Natural Wonders Can Be Useful

To find great ideas, look to nature.  Many plants and animals are as useful as they are ornamental.  They can show the way to solve problems of great interest to humans.

  1. Mussel power:  Want an abrasion-resistant, highly-extensible coating?  PhysOrg reported that mussels are providing inspiration to materials scientists.  They build a byssus, or network of threads, that attaches to hard surfaces and absorbs the energy of crashing waves.  A cuticle on the outer surfaces of these stretchy, flexible fibers is “a biological polymer, which exhibits epoxy-like hardness, while straining up to 100% without cracking.”  The cuticle’s success depends on its careful tailoring of protein-metal chemistry and organization of cross-links at the submicron level.  All human inventors need to do is study and copy what the mussel has achieved.  “Nature has evolved an elegant solution to a problem that engineers are still struggling with; namely, how to combine the properties of abrasion resistance and high extensibility in the same material,” said Peter Fratzl, director of the biomaterials department at the Max Planck Institute for Colloids and Interfaces.  “Conceivably, this same strategy could be applied in engineered polymers and composites.”  ScienceNow has a close-up picture of the mussel fibers.

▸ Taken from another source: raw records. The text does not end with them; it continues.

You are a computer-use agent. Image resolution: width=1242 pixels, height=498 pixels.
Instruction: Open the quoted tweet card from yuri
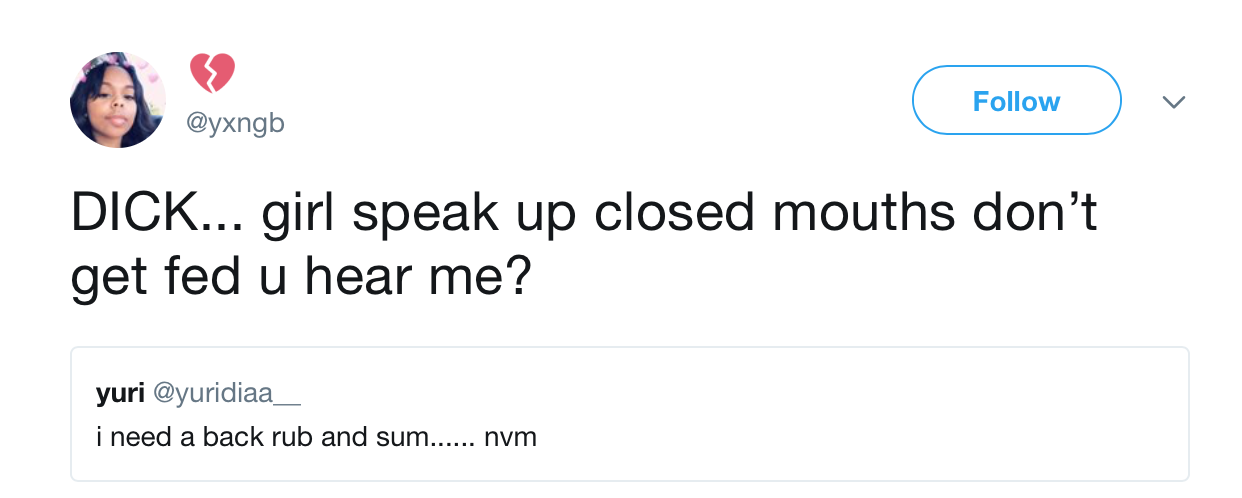point(629,413)
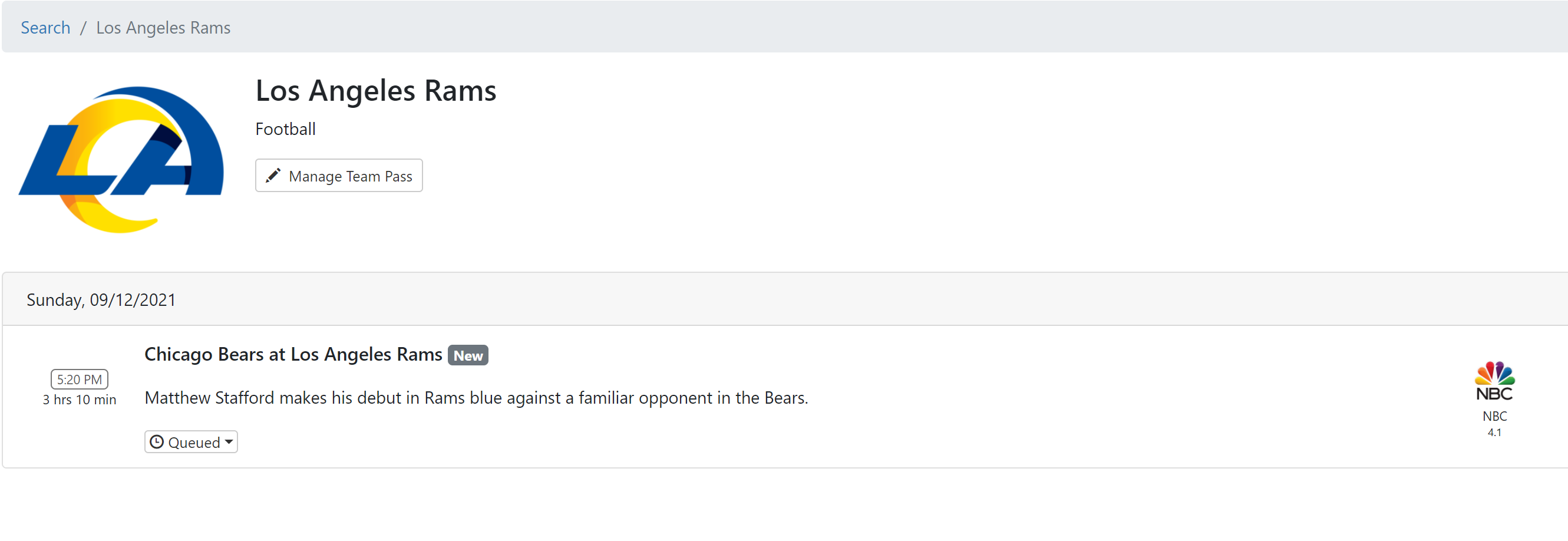Click the Los Angeles Rams page heading
Image resolution: width=1568 pixels, height=541 pixels.
375,91
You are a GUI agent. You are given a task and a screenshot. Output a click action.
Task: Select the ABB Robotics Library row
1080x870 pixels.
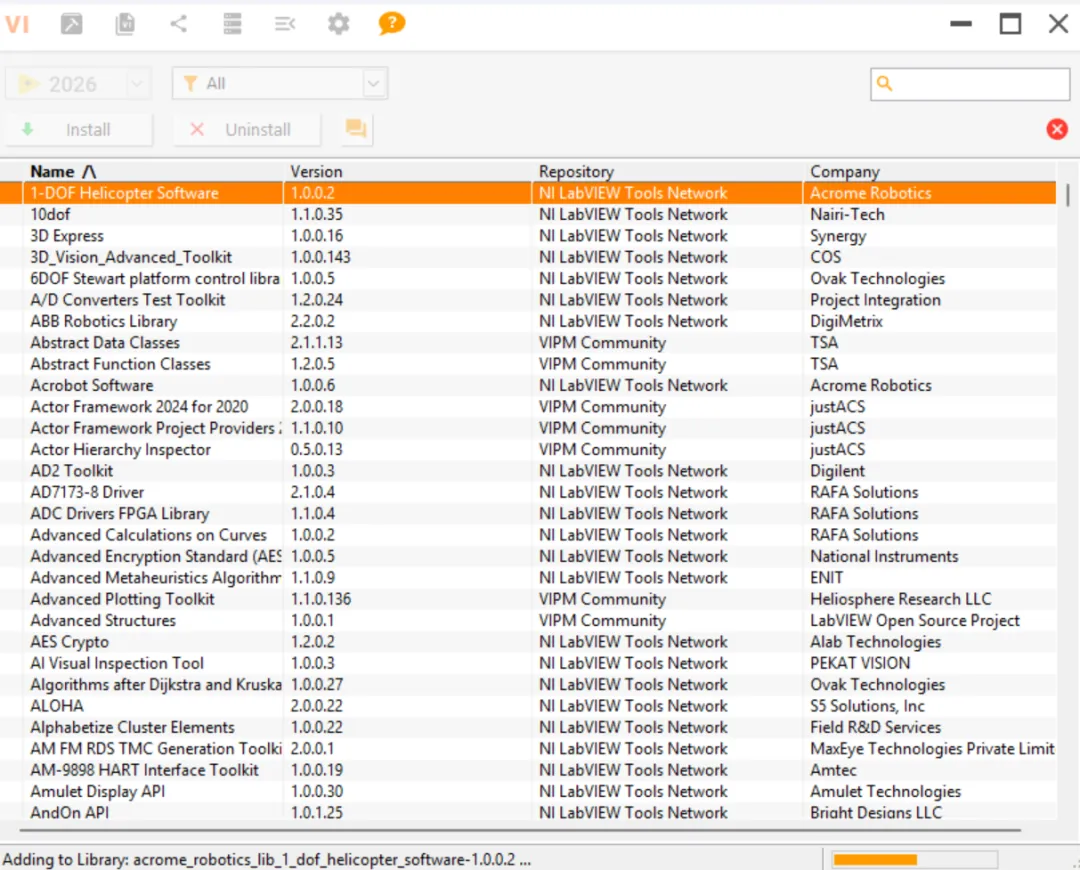point(104,321)
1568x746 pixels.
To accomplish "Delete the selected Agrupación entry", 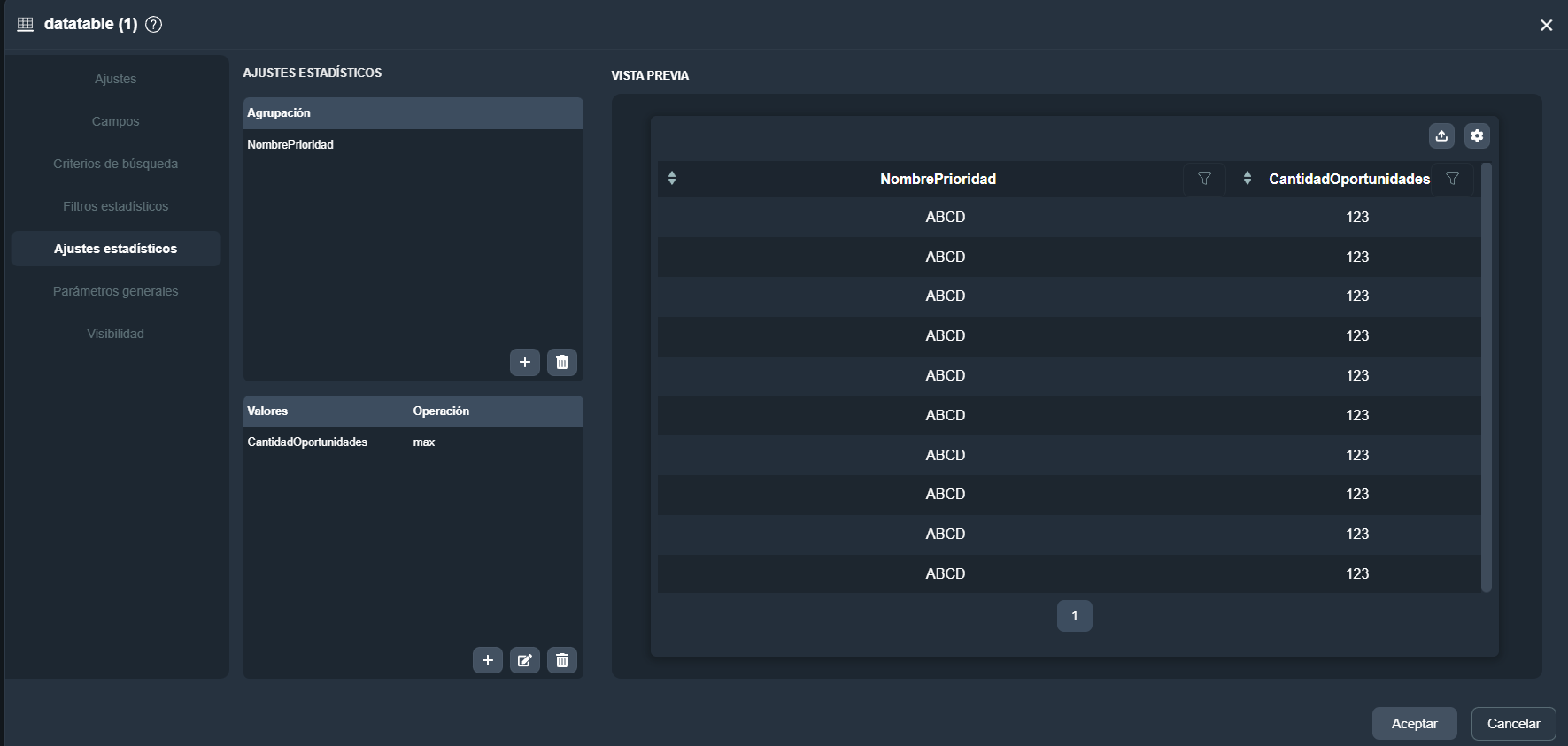I will click(x=562, y=362).
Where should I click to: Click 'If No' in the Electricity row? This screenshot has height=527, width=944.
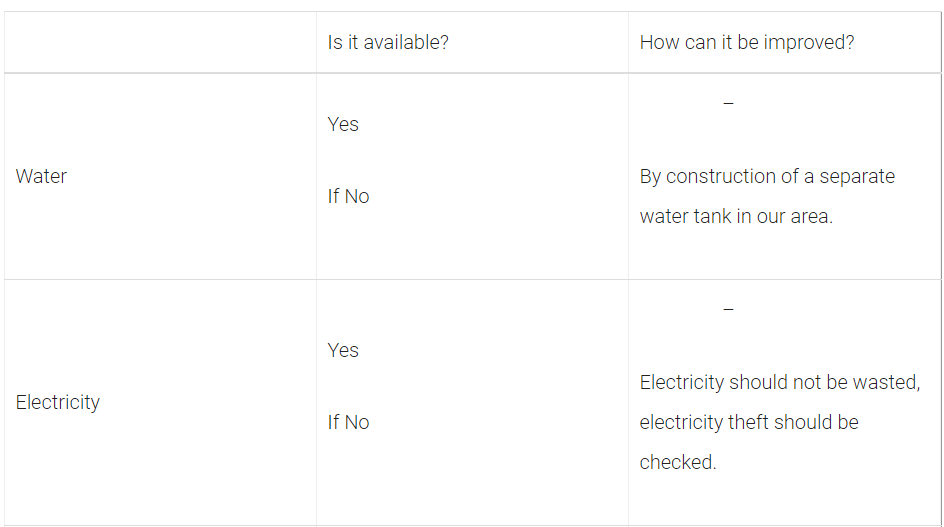pyautogui.click(x=348, y=422)
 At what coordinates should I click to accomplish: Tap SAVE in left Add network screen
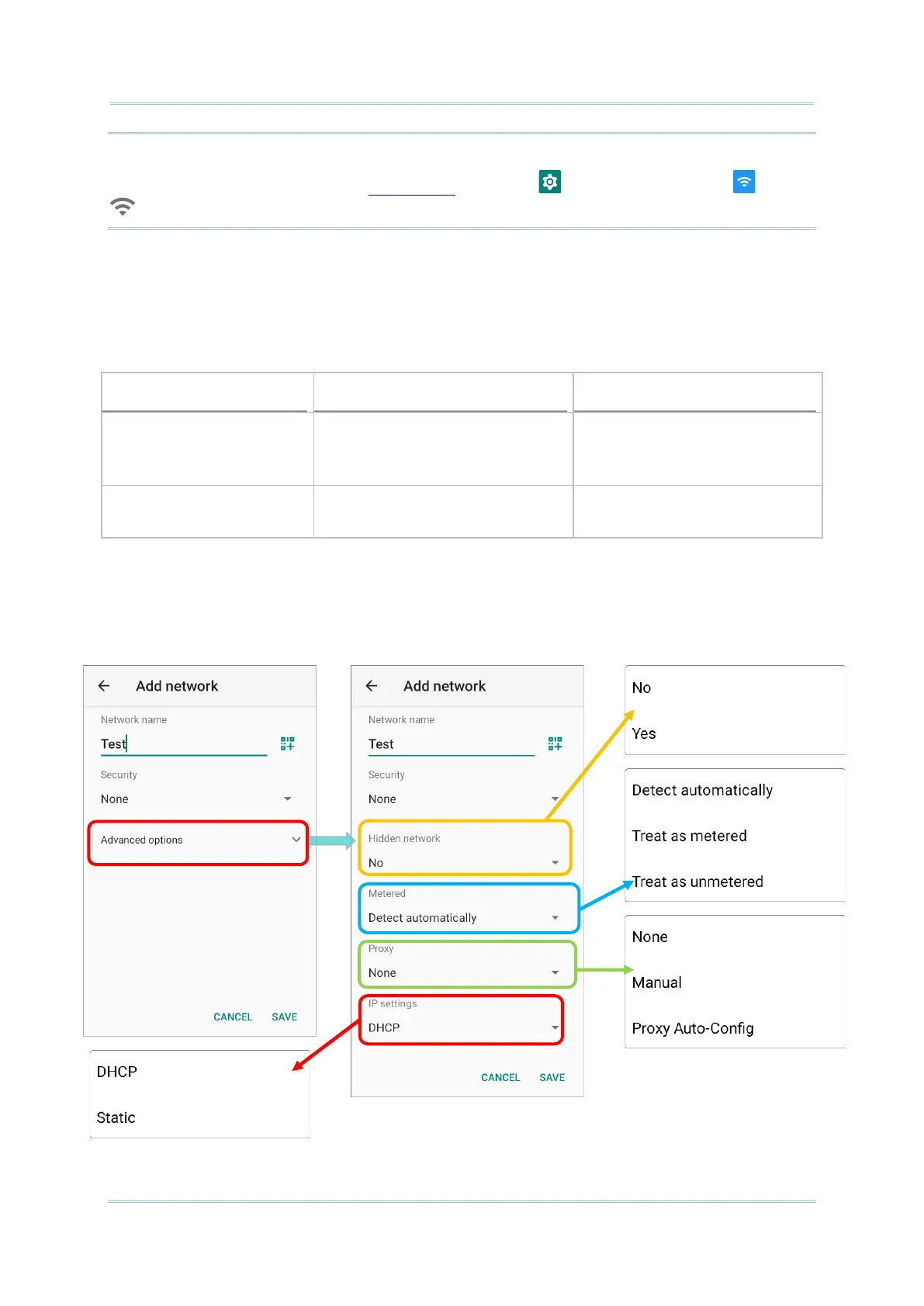pos(284,1017)
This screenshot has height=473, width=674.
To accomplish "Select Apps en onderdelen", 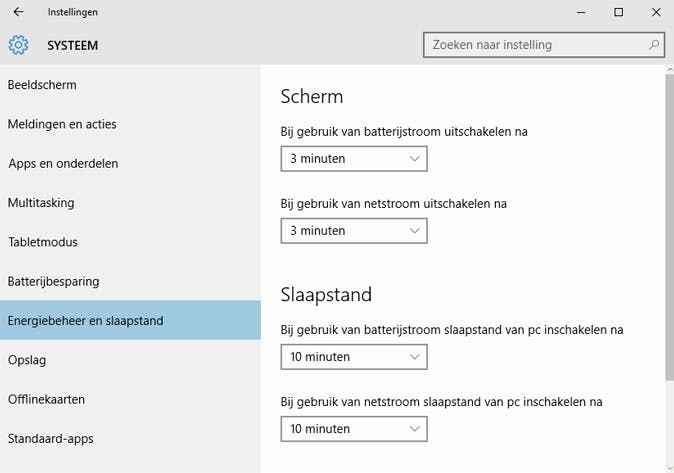I will point(63,163).
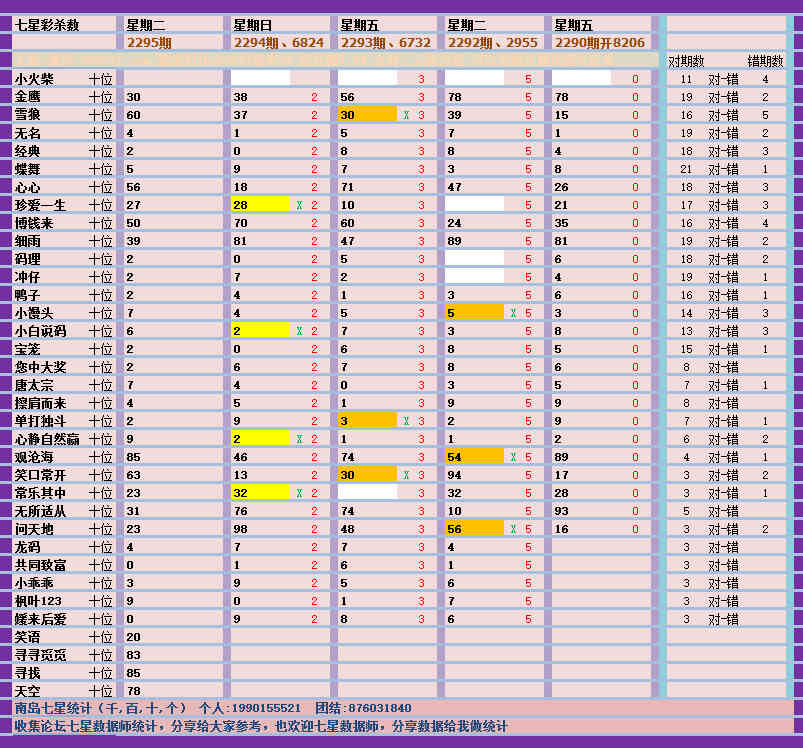Click the green X mark in 单打独斗 row
The width and height of the screenshot is (803, 748).
click(x=406, y=421)
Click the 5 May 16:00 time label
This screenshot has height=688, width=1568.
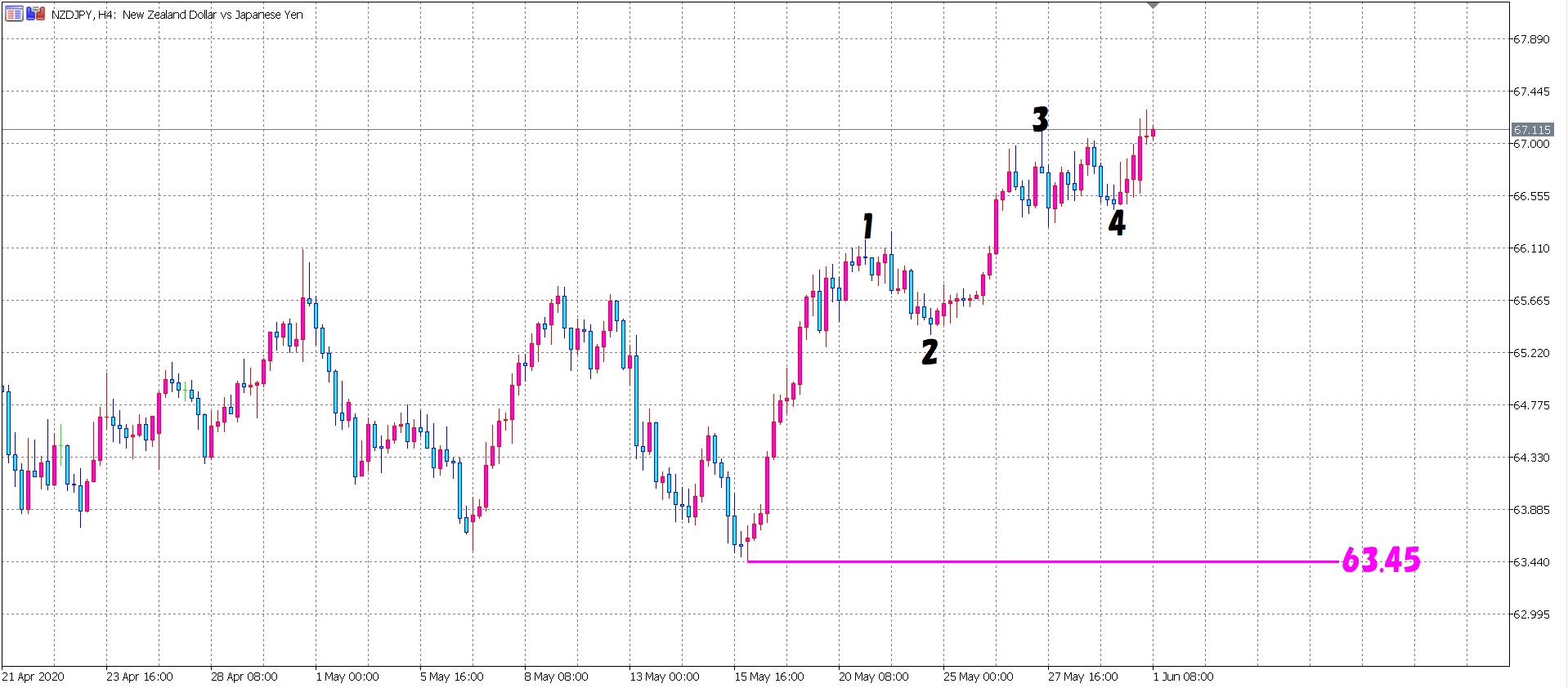click(x=451, y=677)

  2. Insect glue:  The caddis fly is well known to fishermen.  They are accustomed to hunting for the tube-shaped larva shelters, made of grains of sand and rock.  The larva glues those grains together with silk made of a wet adhesive that is attracting the attention of inventors.  Science Daily reported on research into the characteristics of this glue.  It could be extremely useful to invent a glue that works when wet.  Imagine trying to put on a bandage in a shower.  Surgeons often have to attach sutures to wet biological tissue.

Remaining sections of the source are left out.